Da waren die nachfolgenden NASUM schon von einem ganz anderen Kaliber. Mit starken Scheiben wie \"Inhale, Exhale\" und dem aktuellen \"Human 2.0\"-Werk haben die Skandinavier mächtig was in der Hinterhand und ich war sehr gespannt, ob sie dies live würden umsetzen können. Um es vorwegzunehmen: jawollja! Wenngleich die Schweden -im Gegensatz zu BRUTAL DELUXE übrigens- mit einem ausgesprochen mässigen Sound geschlagen waren, so konnten sie dennoch in allen Belangen überzeugen. Präzisisionsschlagwerker Anders bearbeitete sein minimalistisches Kit selbst bei halsbrecherischer Geschwindigkeit mit fast schon provozierender Lässigkeit und Frontmann Mieszko Talarczyk beeindruckte mit seinem patentierten Batteriesäuregesang. Recht viel mehr war denn aber auch nicht zu hören, insbesondere die Klampfe ging nahezu völlig unter. Schwache Arbeit vom Soundmann, denn der Club-PA des Backstage lässt sich erwiesenermaßen auch für derart extreme Bands ein adäquater Sound entlocken.
Unter diesen Umständen war es mir natürlich so gut wie unmöglich, auch noch einzelne Songs zu erkennen, was ja bei NASUM -Hand aufs Herz- schon auf CD schwer genug ist. Allerdings, soviel liess sich dann doch feststellen, die Schweden legten das Hauptaugenmerk auf ihren aktuellen Longplayer, was dank zahlreicher betont rhythmischer Passagen der Abwechslung sehr zugute kam. Entsprechend gut war auch die Stimmung; ein mehr als respektabler Teil des Publikums ging voll mit, bildete immer wieder ansehnliche mosh pits und slammte leidenschaftlich. Daumen hoch für NASUM!

AUFGABEN =
1/ Wiederholen Sie aus dem Konzertbericht wortgetreu die Passage von „Unter diesen Umständen“ bis einschließlich „hoch für NASUM!“.
2/ Welches Instrument ging laut dem Konzertbericht beim Auftritt von NASUM nahezu völlig unter?
Das Material weiter unten wird für die Bearbeitung nicht gebraucht.

DATENZEILEN =
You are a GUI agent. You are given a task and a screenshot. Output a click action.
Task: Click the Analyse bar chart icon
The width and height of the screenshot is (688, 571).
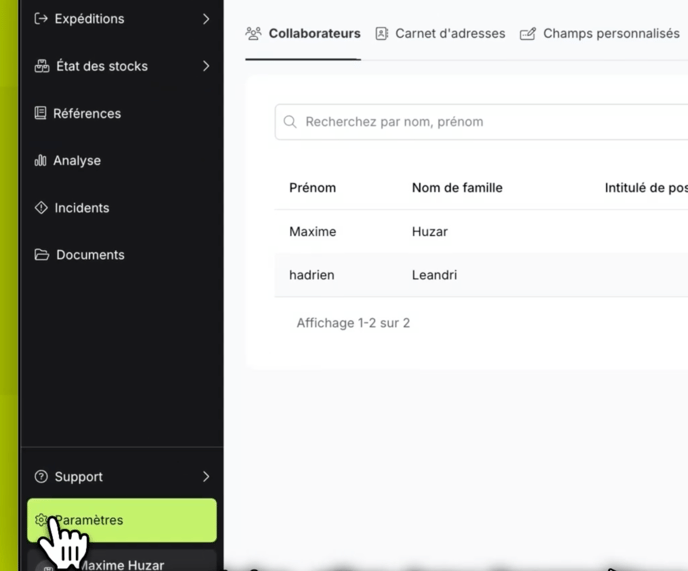[41, 160]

ANTWORTEN =
1/
Unter diesen Umständen war es mir natürlich so gut wie unmöglich, auch noch einzelne Songs zu erkennen, was ja bei NASUM -Hand aufs Herz- schon auf CD schwer genug ist. Allerdings, soviel liess sich dann doch feststellen, die Schweden legten das Hauptaugenmerk auf ihren aktuellen Longplayer, was dank zahlreicher betont rhythmischer Passagen der Abwechslung sehr zugute kam. Entsprechend gut war auch die Stimmung; ein mehr als respektabler Teil des Publikums ging voll mit, bildete immer wieder ansehnliche mosh pits und slammte leidenschaftlich. Daumen hoch für NASUM!

2/ Die Klampfe.